In the entries that follow, which lines hold the string "Toggle"? List them.

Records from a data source

^^^^

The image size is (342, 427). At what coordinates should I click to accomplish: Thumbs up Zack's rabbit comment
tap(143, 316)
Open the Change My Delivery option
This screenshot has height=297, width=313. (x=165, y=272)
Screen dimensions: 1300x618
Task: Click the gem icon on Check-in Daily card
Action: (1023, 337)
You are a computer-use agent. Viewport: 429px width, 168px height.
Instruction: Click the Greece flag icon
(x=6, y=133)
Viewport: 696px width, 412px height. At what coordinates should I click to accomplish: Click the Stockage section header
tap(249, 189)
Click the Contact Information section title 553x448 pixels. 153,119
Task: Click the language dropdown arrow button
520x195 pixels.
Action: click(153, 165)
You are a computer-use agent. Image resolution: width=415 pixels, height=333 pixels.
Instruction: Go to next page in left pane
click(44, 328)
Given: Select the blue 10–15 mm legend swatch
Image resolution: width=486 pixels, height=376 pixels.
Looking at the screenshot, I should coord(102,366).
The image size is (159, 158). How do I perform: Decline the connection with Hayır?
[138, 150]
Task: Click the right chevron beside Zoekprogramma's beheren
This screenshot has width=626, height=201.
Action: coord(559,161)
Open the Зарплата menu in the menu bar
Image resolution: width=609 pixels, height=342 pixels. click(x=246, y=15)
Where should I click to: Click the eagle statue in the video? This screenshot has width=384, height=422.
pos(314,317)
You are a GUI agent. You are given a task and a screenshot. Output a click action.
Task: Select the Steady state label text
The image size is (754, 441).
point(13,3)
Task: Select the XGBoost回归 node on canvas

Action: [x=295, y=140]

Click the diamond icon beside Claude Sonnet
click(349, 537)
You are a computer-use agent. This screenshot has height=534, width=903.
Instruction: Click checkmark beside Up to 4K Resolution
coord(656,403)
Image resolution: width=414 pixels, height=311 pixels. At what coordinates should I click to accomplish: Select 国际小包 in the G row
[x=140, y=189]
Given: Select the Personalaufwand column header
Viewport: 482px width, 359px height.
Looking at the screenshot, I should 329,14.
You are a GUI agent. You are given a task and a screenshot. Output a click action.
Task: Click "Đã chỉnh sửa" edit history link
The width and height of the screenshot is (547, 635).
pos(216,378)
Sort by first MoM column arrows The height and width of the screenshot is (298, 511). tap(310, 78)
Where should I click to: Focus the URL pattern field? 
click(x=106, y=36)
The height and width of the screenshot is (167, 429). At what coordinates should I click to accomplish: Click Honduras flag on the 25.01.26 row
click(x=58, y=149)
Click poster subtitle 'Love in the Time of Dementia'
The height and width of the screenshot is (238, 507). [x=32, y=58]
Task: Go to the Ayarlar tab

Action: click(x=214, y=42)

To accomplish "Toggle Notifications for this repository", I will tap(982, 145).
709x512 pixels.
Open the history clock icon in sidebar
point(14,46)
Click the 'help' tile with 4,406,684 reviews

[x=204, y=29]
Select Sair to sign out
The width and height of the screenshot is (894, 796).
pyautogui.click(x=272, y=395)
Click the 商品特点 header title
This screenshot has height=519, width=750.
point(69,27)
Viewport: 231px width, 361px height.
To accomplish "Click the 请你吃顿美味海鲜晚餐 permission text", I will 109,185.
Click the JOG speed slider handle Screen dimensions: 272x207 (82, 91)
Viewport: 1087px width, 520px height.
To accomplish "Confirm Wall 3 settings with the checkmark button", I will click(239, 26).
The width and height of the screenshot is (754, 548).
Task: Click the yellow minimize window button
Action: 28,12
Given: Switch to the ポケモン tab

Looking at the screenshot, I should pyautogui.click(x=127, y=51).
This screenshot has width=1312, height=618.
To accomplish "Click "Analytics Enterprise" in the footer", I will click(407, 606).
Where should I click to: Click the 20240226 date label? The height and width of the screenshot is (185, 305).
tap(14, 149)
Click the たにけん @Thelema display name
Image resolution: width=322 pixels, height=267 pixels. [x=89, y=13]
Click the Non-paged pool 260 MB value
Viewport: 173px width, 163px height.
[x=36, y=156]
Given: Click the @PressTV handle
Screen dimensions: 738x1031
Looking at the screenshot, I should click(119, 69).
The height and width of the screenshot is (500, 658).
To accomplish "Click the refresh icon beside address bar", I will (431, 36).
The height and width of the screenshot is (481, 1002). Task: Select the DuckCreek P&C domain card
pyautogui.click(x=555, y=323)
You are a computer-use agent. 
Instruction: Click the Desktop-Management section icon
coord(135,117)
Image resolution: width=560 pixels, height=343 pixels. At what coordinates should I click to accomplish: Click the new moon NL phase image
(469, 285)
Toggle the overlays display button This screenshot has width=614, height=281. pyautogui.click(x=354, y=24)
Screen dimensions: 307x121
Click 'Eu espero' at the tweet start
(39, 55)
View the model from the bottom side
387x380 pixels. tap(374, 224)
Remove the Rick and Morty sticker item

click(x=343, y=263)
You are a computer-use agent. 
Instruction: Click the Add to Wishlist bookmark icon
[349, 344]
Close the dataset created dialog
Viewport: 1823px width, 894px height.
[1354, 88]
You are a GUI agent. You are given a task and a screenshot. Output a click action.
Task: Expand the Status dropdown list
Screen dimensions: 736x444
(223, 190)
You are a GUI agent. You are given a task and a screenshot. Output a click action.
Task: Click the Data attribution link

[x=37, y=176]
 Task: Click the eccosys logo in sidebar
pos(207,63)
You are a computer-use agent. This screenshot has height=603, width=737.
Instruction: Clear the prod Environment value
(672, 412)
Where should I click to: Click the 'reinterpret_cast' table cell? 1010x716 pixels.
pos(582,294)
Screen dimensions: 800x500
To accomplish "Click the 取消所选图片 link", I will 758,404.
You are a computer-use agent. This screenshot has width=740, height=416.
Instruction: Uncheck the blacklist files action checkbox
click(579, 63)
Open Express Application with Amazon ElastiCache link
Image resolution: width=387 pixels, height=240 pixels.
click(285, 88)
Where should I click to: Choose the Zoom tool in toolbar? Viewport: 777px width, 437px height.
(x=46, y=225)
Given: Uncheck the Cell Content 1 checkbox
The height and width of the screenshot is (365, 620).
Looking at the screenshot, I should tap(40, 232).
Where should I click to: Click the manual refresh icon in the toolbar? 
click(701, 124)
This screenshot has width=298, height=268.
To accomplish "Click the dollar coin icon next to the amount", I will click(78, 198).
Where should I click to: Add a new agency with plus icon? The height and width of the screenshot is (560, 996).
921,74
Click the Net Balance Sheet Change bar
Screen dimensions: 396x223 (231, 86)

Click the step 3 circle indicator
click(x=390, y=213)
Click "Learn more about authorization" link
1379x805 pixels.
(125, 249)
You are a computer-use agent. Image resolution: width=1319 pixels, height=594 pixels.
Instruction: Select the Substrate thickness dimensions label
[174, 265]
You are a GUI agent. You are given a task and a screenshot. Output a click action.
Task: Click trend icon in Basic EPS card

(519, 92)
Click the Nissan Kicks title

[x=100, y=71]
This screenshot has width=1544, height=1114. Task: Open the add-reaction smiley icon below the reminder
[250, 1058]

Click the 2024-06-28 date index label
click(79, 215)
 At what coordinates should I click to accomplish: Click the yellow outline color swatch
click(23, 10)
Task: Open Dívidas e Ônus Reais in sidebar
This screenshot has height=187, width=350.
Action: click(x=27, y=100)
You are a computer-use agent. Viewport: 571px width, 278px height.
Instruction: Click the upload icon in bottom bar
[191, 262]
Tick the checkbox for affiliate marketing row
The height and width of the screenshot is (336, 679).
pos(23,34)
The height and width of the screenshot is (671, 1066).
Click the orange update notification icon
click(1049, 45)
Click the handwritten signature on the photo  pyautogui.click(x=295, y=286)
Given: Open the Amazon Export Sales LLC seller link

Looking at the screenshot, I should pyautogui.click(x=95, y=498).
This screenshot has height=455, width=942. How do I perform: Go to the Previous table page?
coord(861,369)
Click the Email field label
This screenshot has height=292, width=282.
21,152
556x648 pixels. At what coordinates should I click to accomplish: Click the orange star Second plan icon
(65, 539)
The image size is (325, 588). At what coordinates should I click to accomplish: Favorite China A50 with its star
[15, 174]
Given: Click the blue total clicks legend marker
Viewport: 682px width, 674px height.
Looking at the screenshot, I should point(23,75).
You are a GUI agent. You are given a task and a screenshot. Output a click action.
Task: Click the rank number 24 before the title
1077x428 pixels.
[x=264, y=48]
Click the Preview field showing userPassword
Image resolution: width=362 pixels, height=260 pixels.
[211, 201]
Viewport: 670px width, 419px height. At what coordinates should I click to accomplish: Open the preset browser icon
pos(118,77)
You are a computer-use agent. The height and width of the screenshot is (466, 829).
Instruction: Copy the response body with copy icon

^^^^

▶ **Response**:
To accomplish "Toggle Notifications for this repository", I will tap(982, 145).
Toggle the overlays display button This screenshot has width=614, height=281. pyautogui.click(x=354, y=24)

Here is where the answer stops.